Le 12 février 2020 à 9 heures, l’audience s’ouvre devant la 16ème chambre correctionnelle de Paris.
Nous venons soutenir Mme P et ses collègues, Mesdames F et Z pour cette audience. La présidente, seule à siéger aujourd’hui, annonce que cette procédure sera la dernière de la matinée. En raison de la nature des agissements examinés ? De son caractère inédit ?
C’est en effet l’une des premières applications (sinon la première?) du délit prévu à l’article 226-3-1 du Code pénal, créé par la loi du 3 août 2018, dite « loi Schiappa » renforçant la lutte contre les violences sexuelles et sexistes. Celui-ci dispose qu’est puni d’an d’emprisonnement et de 15.000€ d’amende « le fait d’user de tout moyen afin d’apercevoir les parties intimes d’une personne que celle-ci, du fait de son habillement ou de sa présence dans un lieu clos, a caché à la vue des tiers, lorsqu’il est commis à l’insu ou sans le consentement de la personne ». La répression est portée à deux ans d’emprisonnement et 30.000€ d’amende si le prévenu abuse de l’autorité que lui confèrent ses fonctions ou lorsque des images ont été fixées, enregistrées ou transmises.
Les parties sont appelées à 11h20. Hormis un policier et les personnes directement intéressées par l’affaire, la salle est vide.

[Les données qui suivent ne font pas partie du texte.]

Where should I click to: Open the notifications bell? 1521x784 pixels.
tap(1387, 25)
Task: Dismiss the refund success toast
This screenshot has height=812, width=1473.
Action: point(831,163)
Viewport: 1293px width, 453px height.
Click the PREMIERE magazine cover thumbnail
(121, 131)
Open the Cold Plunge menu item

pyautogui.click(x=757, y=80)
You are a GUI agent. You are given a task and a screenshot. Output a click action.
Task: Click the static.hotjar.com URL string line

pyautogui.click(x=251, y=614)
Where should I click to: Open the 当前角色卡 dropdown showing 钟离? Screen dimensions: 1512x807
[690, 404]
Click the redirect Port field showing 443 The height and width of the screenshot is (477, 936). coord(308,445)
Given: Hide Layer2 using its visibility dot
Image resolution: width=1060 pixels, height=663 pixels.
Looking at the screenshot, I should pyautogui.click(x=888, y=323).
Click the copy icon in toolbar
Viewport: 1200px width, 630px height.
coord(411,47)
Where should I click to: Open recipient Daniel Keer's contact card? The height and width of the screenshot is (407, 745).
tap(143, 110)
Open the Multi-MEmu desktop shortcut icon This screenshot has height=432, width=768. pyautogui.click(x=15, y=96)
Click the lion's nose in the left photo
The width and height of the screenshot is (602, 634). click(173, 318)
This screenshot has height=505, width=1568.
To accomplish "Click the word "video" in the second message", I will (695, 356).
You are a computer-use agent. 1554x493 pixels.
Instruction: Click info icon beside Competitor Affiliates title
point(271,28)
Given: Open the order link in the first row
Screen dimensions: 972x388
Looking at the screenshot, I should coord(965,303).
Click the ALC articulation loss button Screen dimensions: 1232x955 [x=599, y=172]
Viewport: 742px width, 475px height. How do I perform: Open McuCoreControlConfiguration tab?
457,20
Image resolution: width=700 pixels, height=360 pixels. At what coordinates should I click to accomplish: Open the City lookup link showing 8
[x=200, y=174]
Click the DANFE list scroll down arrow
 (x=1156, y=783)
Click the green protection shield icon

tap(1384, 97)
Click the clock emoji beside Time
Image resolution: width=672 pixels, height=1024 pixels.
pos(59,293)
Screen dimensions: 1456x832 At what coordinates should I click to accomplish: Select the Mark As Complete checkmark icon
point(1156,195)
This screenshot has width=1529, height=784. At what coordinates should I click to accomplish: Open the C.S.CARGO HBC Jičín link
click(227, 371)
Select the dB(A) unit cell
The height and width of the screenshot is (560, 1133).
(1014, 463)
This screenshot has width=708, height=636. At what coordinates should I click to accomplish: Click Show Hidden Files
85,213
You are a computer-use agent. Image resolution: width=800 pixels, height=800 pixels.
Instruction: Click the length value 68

Le prévenu, M. K, ancien employeur des victimes, est venu seul, en retard et son téléphone sonne cinq minutes après son entrée dans la salle, autant dire qu’il ne fait pas la meilleure impression qui soit. Il s’est placé à droite de la salle, avec son avocat comme seul soutien, vers le banc de la défense ; nous sommes sept à gauche, avec les victimes.
Les agissements dont Mme P et ses collègues ont été victimes sont rappelés par la présidente du tribunal : Au sein d’un cabinet de conseil en immobilier, des salarié.e.s découvrent dans les toilettes, sous le lavabo, un dispositif dissimulé dans un boîtier fixé avec du scotch double face. Ce dispositif comprenait une caméra et une carte SD, captant l’image des salarié.e.s aux toilettes. Le dispositif était disposé de façon à pouvoir capter les parties intimes des salarié.e.s.
Incroyable ? Ce n’est pourtant pas la première fois que l’AVFT est saisie de tels agissements. Il y a quelques années, des salariées d’un cabinet d’architectes en chef des monuments historiques avaient découvert un dispositif comparable dans les toilettes de l’entreprise, située dans une aile du château de Versailles… La procédure avait relevé que l’un des architectes du cabinet en était l’auteur.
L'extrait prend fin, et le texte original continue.